PUBLICATION EXCLUSIVE: Through the years of fixating IOLs in challenging cases

In the 1980s as the director of the Cornea Service at the University of Minnesota, I was referred several hundred patients with closed-loop anterior chamber IOLs, usually so-called Leiske anterior chamber lenses originally manufactured by Surgidev, with significant complications. The typical patient would present with pseudophakic bullous keratopathy. Most of these eyes had undergone intracapsular cataract extraction, so there was no capsular support. Often there was associated peripheral anterior synechiae, cystoid macular edema and, in many cases, secondary glaucoma. The surgery to rehabilitate these eyes in those days involved penetrating keratoplasty combined with IOL exchange.
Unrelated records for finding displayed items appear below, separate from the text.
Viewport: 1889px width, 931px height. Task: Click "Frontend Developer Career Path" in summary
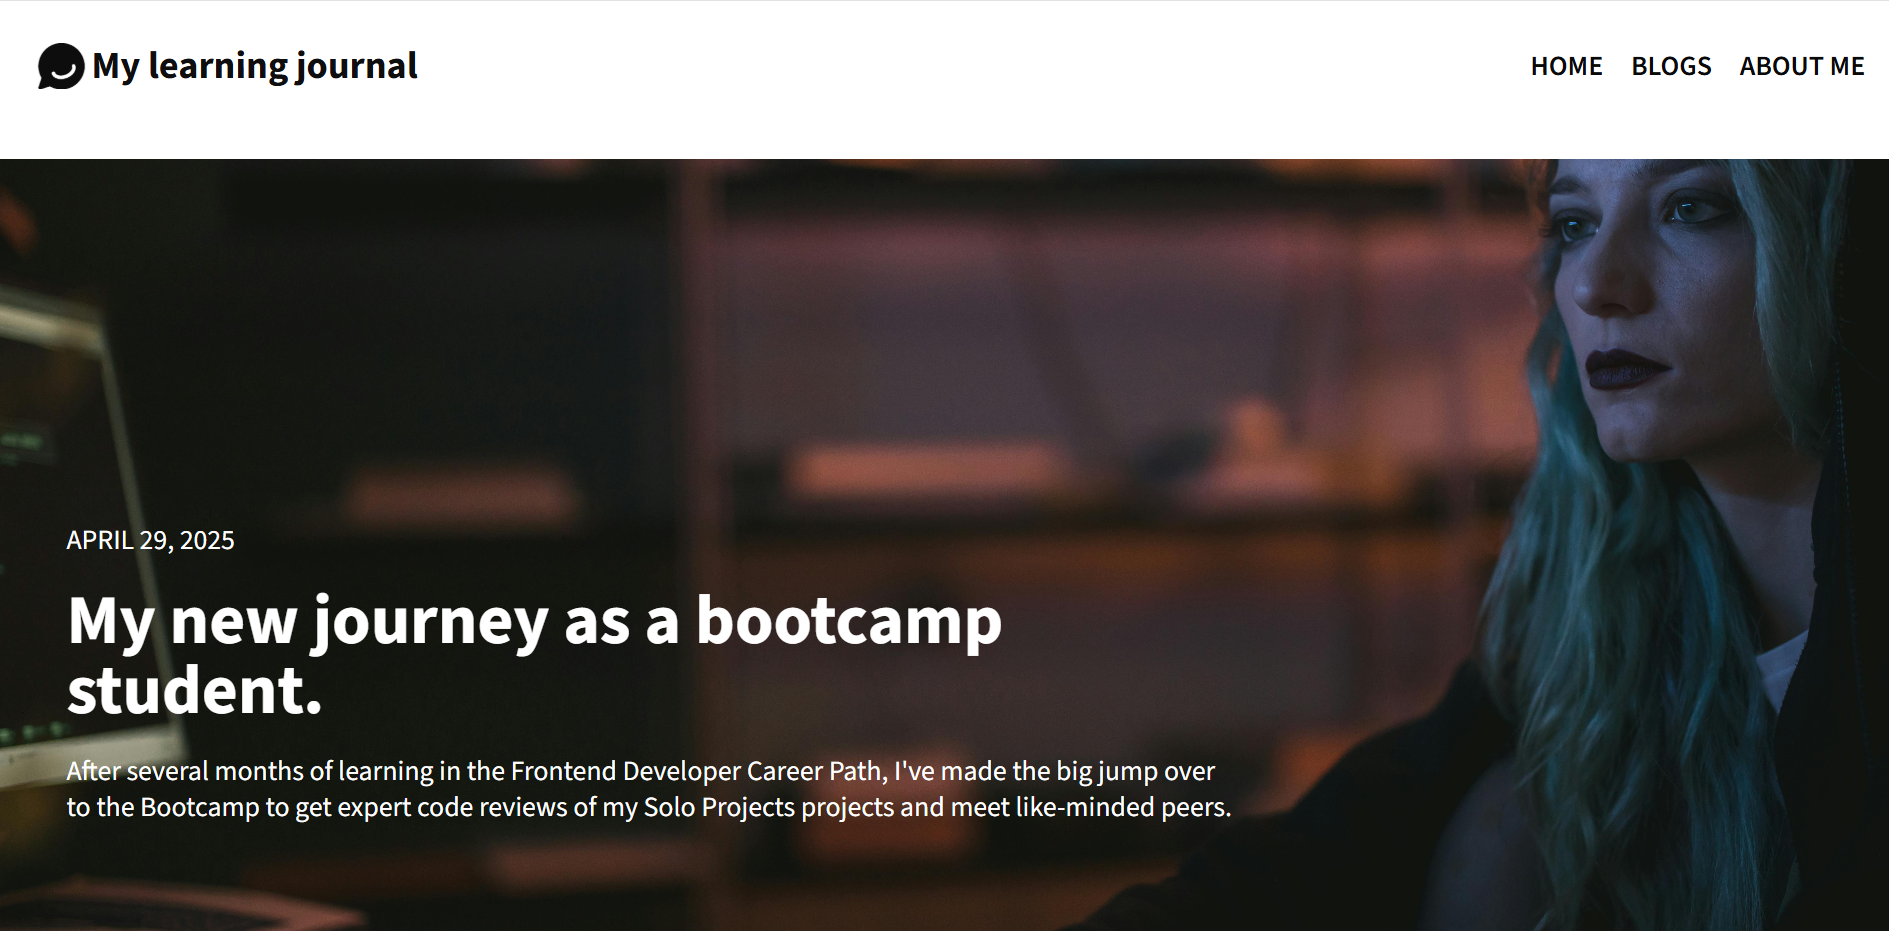click(x=698, y=771)
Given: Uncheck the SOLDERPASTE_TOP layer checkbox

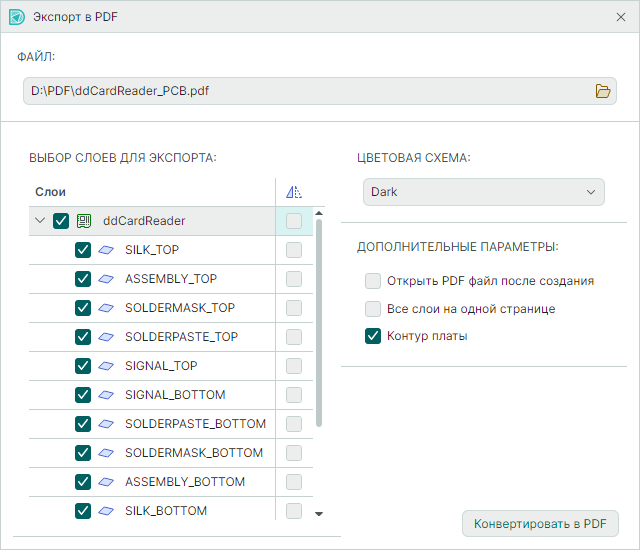Looking at the screenshot, I should [x=84, y=337].
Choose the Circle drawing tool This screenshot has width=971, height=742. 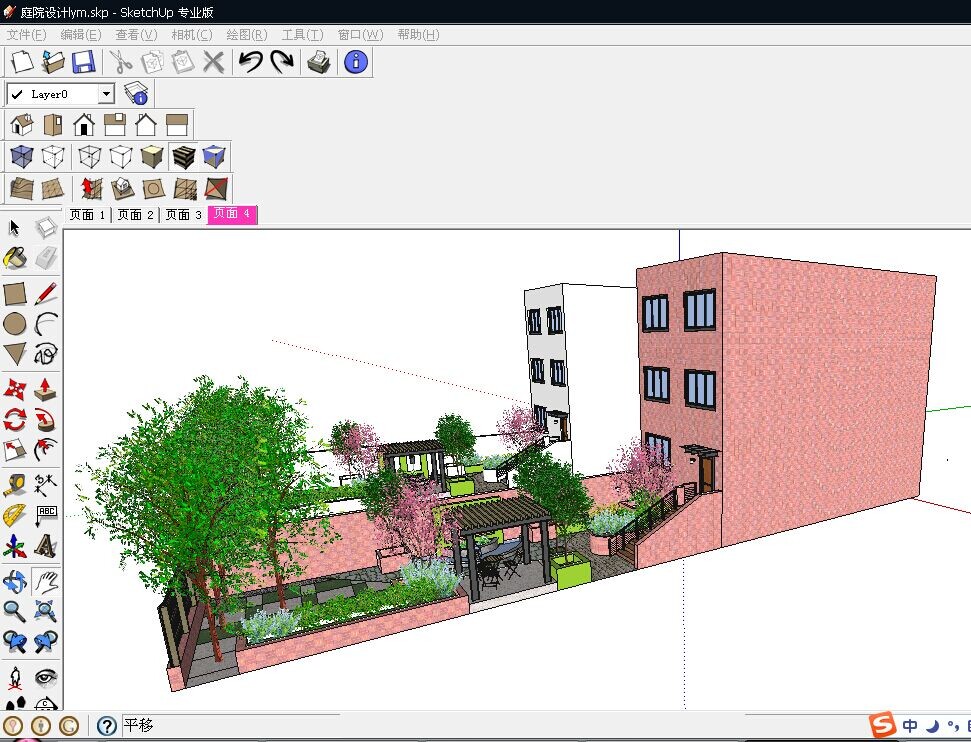tap(15, 324)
After dissecting out the closed-loop IOL and performing subtotal anterior vitrectomy and in many cases a suture iridoplasty, I was uncomfortable placing another anterior chamber IOL.Working with several fellows, including Steve Lane, MD, S. Gregory Smith, MD, Thomas Lindquist, MD, PhD, and Richard Duffey, MD, we developed an effective method using ab interno methods to scleral fixate a one-piece or three-piece posterior chamber IOL to the sclera under a scleral and conjunctival flap. With Alcon, we designed the all-PMMA CZ70BD posterior chamber IOL with a 7-mm optic, and with Storz, the P366B one-piece all-PMMA posterior chamber IOL with a 6.5-mm optic. These IOLs had a fixation hole in the haptic, which for me made the surgery easier. I started with 10-0 polypropylene suture and was very happy with my outcomes.